You can imagine if you were tasked, as a human, to only pick distinct items from a list. You would likely first sort the list and then pick out duplicates, right? And when you hand the list back to the person that requested this from you, you wouldn't scramble the data back up to be unsorted, I would assume. Why do the extra work? What you are seeing here is a byproduct of the optimized execution path chosen by the mysql server.

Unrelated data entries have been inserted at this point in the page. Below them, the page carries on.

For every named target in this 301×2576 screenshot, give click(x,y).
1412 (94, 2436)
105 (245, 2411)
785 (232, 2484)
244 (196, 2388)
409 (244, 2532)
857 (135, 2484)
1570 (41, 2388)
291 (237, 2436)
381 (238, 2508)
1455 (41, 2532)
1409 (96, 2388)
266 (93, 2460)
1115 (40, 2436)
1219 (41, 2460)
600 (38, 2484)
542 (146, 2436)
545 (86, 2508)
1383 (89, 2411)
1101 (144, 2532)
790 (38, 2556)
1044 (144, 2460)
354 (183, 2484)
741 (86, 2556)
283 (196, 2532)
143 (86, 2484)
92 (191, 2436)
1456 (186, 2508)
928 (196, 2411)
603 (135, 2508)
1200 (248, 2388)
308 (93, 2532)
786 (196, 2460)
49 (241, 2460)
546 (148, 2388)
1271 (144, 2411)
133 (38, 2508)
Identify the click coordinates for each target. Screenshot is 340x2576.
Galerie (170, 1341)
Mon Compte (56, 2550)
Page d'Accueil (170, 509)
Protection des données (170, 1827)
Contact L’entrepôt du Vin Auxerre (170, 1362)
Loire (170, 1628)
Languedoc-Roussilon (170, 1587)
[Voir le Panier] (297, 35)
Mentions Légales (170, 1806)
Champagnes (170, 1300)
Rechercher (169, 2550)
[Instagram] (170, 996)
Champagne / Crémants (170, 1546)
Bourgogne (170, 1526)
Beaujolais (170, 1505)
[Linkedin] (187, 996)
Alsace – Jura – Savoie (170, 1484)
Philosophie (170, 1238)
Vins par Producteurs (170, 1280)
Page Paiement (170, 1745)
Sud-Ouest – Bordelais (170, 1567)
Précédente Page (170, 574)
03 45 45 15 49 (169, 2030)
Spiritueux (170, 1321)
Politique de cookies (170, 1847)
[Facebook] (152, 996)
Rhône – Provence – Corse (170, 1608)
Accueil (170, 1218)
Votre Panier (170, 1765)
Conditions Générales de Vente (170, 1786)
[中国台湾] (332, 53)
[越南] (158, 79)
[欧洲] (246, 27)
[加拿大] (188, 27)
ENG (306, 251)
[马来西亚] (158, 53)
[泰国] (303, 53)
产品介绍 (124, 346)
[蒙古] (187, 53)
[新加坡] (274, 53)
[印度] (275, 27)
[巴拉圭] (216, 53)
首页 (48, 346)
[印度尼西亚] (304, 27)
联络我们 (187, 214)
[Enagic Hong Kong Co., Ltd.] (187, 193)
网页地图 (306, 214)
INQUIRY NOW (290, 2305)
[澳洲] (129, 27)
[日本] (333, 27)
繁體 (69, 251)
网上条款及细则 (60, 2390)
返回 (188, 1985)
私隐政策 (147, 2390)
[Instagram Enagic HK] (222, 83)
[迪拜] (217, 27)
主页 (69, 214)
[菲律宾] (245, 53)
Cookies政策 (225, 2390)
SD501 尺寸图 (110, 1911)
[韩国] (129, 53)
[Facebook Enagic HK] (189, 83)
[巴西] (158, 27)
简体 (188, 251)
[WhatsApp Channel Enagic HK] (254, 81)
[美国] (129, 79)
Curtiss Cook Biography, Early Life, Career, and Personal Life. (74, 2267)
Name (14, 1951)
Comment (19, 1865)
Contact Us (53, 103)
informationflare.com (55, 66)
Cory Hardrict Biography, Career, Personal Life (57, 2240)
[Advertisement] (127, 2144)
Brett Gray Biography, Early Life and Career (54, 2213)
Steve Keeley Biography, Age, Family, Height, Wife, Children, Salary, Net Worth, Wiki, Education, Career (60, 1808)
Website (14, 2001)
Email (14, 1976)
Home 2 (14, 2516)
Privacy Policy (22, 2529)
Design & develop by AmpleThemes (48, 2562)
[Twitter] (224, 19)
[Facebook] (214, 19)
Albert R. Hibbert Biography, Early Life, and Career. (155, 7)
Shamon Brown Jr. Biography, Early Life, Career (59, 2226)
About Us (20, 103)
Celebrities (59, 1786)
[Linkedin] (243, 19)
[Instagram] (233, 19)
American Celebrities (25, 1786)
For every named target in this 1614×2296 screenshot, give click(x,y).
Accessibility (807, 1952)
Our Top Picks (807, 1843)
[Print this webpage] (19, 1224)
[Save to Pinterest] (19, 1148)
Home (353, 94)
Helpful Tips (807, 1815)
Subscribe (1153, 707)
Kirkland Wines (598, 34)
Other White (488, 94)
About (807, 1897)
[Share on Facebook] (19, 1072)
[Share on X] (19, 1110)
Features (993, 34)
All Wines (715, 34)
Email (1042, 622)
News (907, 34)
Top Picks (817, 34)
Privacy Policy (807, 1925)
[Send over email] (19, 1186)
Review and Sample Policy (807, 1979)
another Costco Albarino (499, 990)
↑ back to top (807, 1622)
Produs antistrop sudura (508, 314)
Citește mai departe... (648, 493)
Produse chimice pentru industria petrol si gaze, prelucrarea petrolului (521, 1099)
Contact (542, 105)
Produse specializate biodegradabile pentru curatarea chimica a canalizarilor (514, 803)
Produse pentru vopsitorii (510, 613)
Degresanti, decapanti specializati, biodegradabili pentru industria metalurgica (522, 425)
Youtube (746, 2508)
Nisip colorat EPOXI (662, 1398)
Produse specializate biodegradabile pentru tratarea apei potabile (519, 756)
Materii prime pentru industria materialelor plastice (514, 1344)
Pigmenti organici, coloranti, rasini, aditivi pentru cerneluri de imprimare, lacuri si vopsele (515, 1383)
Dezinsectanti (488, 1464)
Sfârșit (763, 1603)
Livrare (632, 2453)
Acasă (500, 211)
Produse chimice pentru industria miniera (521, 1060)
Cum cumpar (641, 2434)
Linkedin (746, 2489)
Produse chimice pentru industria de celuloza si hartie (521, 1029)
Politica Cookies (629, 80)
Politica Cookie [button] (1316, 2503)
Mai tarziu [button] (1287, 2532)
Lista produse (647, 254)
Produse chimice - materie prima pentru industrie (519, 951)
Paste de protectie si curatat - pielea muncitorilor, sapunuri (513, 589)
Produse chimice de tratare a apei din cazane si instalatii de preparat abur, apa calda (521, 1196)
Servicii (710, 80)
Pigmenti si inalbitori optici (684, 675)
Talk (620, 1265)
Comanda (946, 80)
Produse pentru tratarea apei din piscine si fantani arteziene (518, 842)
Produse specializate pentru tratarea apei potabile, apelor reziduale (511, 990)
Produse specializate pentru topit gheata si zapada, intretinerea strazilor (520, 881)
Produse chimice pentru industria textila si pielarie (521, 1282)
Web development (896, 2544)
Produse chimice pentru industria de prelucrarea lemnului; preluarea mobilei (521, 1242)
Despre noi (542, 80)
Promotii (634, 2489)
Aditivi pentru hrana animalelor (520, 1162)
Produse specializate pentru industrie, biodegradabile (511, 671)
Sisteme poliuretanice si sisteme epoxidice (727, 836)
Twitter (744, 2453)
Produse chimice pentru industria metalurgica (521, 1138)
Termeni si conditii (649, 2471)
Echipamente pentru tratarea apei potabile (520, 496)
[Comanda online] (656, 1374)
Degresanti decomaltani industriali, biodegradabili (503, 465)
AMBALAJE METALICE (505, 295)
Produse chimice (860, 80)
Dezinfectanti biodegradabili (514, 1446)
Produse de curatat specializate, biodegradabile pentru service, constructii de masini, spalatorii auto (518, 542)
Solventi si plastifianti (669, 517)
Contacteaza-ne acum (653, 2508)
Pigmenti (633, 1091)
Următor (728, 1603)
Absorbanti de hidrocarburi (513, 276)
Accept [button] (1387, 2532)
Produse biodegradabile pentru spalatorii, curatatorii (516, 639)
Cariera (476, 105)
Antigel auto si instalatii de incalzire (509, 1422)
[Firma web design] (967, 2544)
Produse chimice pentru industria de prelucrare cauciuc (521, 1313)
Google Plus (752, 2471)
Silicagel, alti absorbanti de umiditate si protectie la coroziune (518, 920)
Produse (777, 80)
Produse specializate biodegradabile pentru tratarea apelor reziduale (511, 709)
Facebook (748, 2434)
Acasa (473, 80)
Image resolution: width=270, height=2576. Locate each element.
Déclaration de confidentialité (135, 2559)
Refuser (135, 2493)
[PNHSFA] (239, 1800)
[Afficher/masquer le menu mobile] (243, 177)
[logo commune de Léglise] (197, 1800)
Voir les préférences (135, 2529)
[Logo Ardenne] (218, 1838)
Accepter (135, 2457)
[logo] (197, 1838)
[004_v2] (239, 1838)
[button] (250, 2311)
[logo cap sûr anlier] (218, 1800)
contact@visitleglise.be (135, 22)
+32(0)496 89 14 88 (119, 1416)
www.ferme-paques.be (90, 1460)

The key takeaway is "byproduct". If I specifically wanted the output of GROUP_CONCAT
to be sorted, I would specify exactly what I want and I would not rely on this implicit sorting behavior. We can't guess what the execution path will be. There are a lot of decisions an RDBMS makes when SQL is submitted to optimize the execution and depending on data size and other steps it needs to take in the sql, this behavior may work on one sql statement and not another. Likewise, it may work one day, and not another.
CodePudding user response:
TL;DR Never omit an ORDER BY clause from a query if you rely on the order for something.
Does DISTINCT will automatically sort the result in MySQL?
No. NO! Be careful!
SQL is all about sets of rows. Without ORDER BY clauses, SQL queries return the rows of their result sets in an "unpredictable" order. "Unpredictable" is like random, but worse. If the order is truly random, you have a chance to catch any ordering problem when you're testing. Unpredictable means the server returns rows in any convenient order. This means everything works as you expect until some day in the future when it doesn't, without warning. (MySQL might start using some kind of parallel algorithm in the future.)
Now it is true that DISTINCT result sets from modestly sized tables are often generated using a sorting / deduplicating algorithm in the server. But that is an implementation detail. MySql and other table servers are complex enough that relying on implementation details is not wise. The good news: If you include an ORDER BY clause showing the same order as that methodology generates, usually performance is not changed.
SQL is declarative, not procedural. We specify what we want, not how to get it. It's probably the only declarative language most of us ever see, so it's easy to make the mistake of thinking it is procedural.